Multiple Detector instances using Yolo as DLL

AlexeyAB / darknet

YOLOv4 / Scaled-YOLOv4 / YOLO - Neural Networks for Object Detection (Windows and Linux version of Darknet )

http://pjreddie.com/darknet/

Other

21.75k stars 7.96k forks source link

Multiple Detector instances using Yolo as DLL #73

Closed fjoanr closed 7 years ago

fjoanr commented 7 years ago

Hello Alex,

first of all, thank you for this repository, it works wonders so far!

I would like to know how to correctly delete a Detector instance when using YOLO as a DLL in my own VS project... What I have at the moment is: Detector detector1("yolo-voc.cfg", "yolo-voc.weights"); Detector detector2("yolo-voc.cfg", "yolo-voc.weights");

... some implementation to train an external Net ...

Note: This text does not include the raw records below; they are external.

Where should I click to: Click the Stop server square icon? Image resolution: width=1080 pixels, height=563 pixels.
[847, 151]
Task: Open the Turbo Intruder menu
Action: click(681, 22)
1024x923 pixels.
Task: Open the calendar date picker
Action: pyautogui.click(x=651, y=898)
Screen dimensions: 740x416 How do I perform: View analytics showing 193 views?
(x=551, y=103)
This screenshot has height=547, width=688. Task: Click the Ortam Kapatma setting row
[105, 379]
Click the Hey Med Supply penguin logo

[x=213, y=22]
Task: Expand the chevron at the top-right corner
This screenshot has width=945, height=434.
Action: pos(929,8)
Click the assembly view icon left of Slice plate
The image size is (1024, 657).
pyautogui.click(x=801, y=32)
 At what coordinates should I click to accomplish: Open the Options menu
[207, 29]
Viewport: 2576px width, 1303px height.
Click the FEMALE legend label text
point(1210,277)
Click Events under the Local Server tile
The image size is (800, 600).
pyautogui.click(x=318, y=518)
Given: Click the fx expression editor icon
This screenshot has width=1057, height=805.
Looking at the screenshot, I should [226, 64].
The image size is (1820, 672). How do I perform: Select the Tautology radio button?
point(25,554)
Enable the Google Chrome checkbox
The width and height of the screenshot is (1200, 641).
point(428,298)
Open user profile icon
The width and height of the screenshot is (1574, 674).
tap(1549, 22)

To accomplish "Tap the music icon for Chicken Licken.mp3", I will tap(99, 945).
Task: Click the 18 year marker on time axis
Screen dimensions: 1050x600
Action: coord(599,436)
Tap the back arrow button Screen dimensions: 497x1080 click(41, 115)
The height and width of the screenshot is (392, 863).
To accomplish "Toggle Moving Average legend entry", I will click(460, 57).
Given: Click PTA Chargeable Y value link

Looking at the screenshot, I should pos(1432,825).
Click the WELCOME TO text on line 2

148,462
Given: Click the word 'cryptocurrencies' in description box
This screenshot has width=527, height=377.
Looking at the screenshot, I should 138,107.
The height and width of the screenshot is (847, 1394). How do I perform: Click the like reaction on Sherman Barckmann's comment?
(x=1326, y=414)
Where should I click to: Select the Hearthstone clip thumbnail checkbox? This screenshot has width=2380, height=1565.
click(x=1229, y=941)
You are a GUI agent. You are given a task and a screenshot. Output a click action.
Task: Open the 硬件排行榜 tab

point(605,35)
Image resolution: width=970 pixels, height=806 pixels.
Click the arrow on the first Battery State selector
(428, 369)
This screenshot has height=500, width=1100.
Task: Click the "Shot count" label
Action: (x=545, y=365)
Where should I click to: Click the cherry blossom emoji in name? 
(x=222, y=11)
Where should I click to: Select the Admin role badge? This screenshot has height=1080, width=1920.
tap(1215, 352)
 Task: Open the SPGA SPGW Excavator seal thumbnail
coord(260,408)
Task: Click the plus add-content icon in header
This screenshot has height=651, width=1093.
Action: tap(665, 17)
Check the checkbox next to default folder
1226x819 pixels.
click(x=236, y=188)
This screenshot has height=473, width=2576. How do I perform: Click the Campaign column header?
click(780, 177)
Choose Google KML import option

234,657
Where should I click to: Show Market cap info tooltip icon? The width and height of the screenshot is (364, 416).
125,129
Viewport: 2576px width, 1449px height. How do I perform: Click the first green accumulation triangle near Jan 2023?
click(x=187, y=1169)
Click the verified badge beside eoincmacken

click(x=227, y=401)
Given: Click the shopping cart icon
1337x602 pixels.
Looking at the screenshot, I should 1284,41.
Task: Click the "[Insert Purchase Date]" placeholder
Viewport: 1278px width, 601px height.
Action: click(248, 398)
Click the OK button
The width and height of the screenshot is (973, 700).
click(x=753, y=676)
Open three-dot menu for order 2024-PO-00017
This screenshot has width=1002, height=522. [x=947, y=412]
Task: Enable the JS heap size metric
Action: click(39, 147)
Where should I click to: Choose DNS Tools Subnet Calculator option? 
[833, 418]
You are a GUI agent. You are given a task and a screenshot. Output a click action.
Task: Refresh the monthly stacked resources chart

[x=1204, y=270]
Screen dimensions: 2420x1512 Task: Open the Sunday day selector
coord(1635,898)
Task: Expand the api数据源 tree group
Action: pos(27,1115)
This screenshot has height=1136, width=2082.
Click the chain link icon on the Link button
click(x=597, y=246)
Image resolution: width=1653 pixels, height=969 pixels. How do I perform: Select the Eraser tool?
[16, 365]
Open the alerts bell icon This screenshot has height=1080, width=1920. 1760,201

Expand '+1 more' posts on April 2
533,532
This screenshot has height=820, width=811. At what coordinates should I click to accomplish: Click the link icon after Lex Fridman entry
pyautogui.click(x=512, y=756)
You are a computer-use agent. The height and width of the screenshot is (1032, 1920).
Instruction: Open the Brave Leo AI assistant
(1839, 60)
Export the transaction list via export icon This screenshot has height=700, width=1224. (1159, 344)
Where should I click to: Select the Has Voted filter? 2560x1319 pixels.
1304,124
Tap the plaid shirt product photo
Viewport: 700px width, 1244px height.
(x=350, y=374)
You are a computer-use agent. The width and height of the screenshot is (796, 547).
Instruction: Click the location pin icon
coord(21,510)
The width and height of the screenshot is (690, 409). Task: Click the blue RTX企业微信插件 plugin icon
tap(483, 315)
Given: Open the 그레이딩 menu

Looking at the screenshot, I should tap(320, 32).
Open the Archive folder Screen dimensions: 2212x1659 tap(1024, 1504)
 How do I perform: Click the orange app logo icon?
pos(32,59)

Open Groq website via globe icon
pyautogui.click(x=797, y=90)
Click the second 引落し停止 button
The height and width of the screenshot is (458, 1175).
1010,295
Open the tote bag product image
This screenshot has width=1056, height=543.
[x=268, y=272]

detector1.~Detector(); detector2.~Detector();

The problem is when compiling I get an error saying that "yolo_console_dll.exe has triggered a breakpoint" captura

which is in yolo_v2_class.cpp line 78: free(detector_gpu.avg);

Do you have any idea how to destroy a Detector class variable or how could it be solved using the ~Detector() class?

thank you very much for your time,

best regards, Francesc.

AlexeyAB commented 7 years ago

@fjoanr Hi,

This is because the destructor is called twice.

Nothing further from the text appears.